**Exercise**
Reproduce from the records below, with no pictures, exactly the lines between the one containing "At what coordinates" and the one containing "This screenshot has height=138, width=271.", inclusive.

**Records provided**
§ §
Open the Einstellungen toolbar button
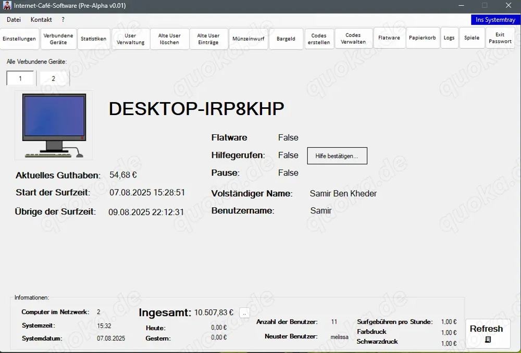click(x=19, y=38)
§ §
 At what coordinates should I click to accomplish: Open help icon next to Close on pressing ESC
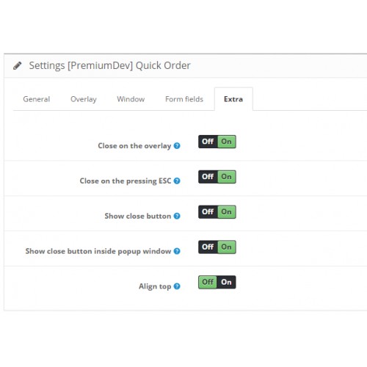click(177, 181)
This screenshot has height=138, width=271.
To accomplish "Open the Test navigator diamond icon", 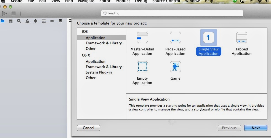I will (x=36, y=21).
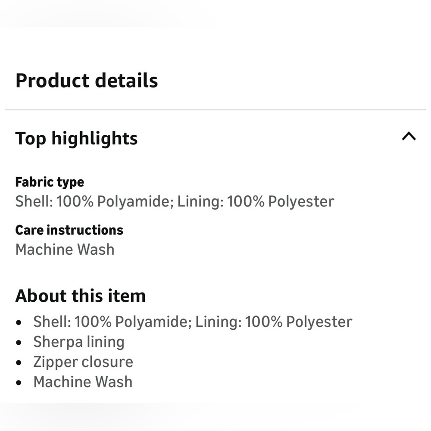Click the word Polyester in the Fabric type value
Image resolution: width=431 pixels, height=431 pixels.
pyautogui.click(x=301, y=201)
§ §
**Answer for this exercise**
 At what coordinates should I click to accomplish: Open help icon next to Close on pressing ESC
click(177, 181)
This screenshot has height=138, width=271.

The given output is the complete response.